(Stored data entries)
....
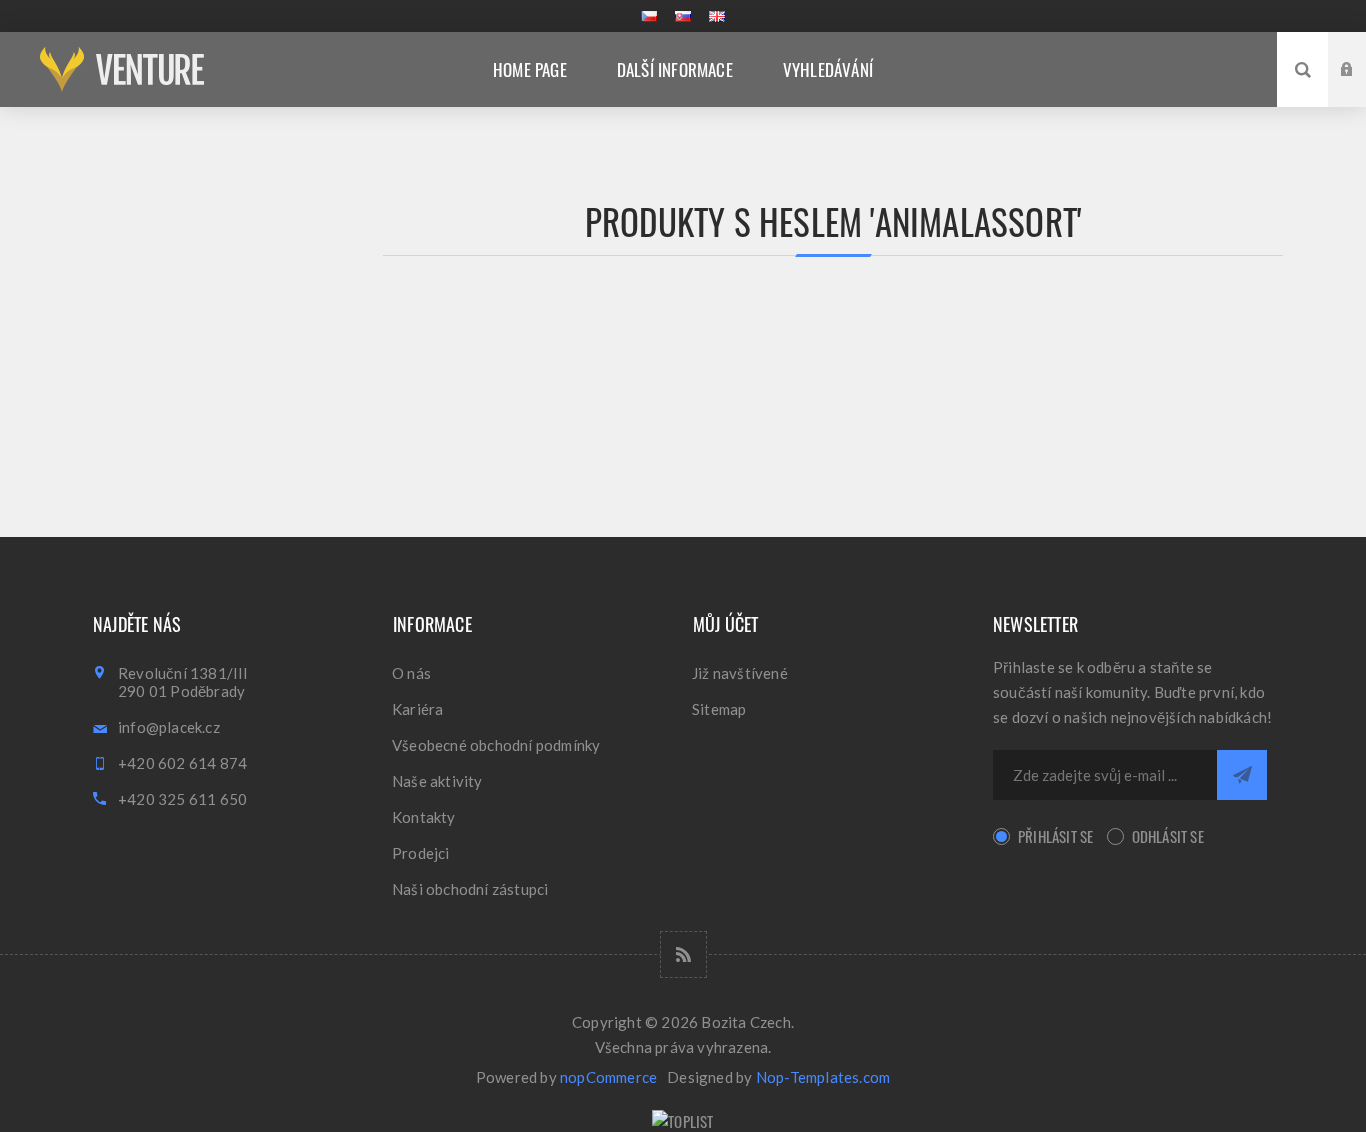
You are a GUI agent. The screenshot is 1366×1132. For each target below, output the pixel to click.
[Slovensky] (683, 16)
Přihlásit (1362, 50)
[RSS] (683, 954)
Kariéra (417, 709)
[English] (717, 16)
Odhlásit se (1168, 836)
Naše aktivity (437, 781)
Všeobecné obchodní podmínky (496, 745)
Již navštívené (740, 673)
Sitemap (719, 709)
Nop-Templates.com (823, 1077)
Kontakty (424, 817)
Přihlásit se (1055, 836)
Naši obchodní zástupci (470, 889)
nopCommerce (608, 1077)
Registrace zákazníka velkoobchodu (1362, 88)
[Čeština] (649, 16)
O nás (411, 673)
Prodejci (421, 853)
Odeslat (1242, 775)
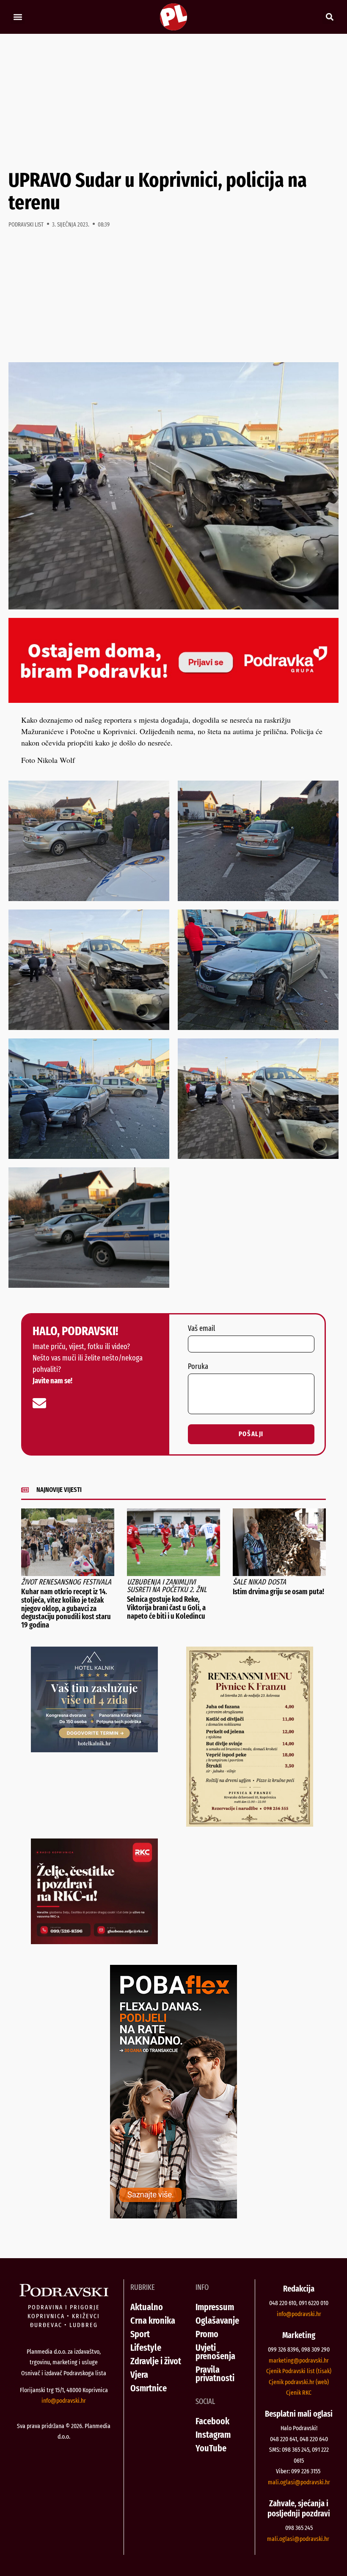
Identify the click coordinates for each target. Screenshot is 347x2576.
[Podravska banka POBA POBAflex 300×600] (173, 2215)
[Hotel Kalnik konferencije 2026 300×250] (94, 1749)
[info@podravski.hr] (39, 1403)
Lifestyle (145, 2347)
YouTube (211, 2448)
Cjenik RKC (298, 2392)
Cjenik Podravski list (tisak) (298, 2371)
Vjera (139, 2374)
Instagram (213, 2434)
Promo (207, 2334)
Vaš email (201, 1329)
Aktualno (146, 2307)
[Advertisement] (173, 101)
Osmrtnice (148, 2388)
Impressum (215, 2307)
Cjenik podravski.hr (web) (299, 2382)
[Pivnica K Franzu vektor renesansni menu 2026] (249, 1824)
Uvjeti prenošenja (215, 2352)
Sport (140, 2334)
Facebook (212, 2421)
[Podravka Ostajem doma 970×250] (173, 700)
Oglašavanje (217, 2320)
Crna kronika (152, 2320)
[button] (18, 17)
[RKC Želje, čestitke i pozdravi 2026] (94, 1941)
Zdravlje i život (155, 2361)
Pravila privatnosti (215, 2374)
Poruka (198, 1367)
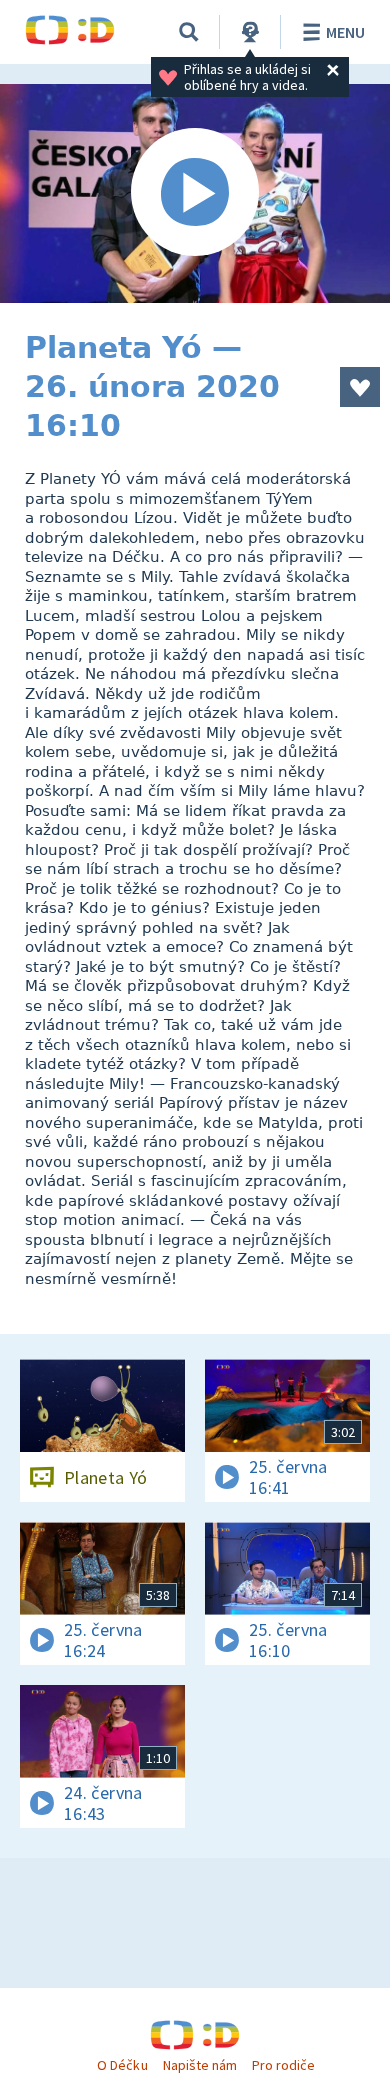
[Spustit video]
....
ABOUT THIS EXERCISE - Leave out all images, then reproduce the entries above exactly.

RESPONSE TO THIS EXERCISE -
You are a GUI agent. The screenshot is 1366×1132. For each target below, output the pixel to click.
[Slovensky] (683, 16)
Přihlásit (1362, 50)
[RSS] (683, 954)
Kariéra (417, 709)
[English] (717, 16)
Odhlásit se (1168, 836)
Naše aktivity (437, 781)
Všeobecné obchodní podmínky (496, 745)
Již navštívené (740, 673)
Sitemap (719, 709)
Nop-Templates.com (823, 1077)
Kontakty (424, 817)
Přihlásit se (1055, 836)
Naši obchodní zástupci (470, 889)
nopCommerce (608, 1077)
Registrace zákazníka velkoobchodu (1362, 88)
[Čeština] (649, 16)
O nás (411, 673)
Prodejci (421, 853)
Odeslat (1242, 775)
Identify the click coordinates for each target. Screenshot is 347x2576.
[Podravska banka POBA POBAflex 300×600] (173, 2215)
[Hotel Kalnik konferencije 2026 300×250] (94, 1749)
[info@podravski.hr] (39, 1403)
Lifestyle (145, 2347)
YouTube (211, 2448)
Cjenik RKC (298, 2392)
Cjenik Podravski list (tisak) (298, 2371)
Vjera (139, 2374)
Instagram (213, 2434)
Promo (207, 2334)
Vaš email (201, 1329)
Aktualno (146, 2307)
[Advertisement] (173, 101)
Osmrtnice (148, 2388)
Impressum (215, 2307)
Cjenik podravski.hr (web) (299, 2382)
[Pivnica K Franzu vektor renesansni menu 2026] (249, 1824)
Uvjeti prenošenja (215, 2352)
Sport (140, 2334)
Facebook (212, 2421)
[Podravka Ostajem doma 970×250] (173, 700)
Oglašavanje (217, 2320)
Crna kronika (152, 2320)
[button] (18, 17)
[RKC Želje, čestitke i pozdravi 2026] (94, 1941)
Zdravlje i život (155, 2361)
Pravila privatnosti (215, 2374)
Poruka (198, 1367)
[Spustit video]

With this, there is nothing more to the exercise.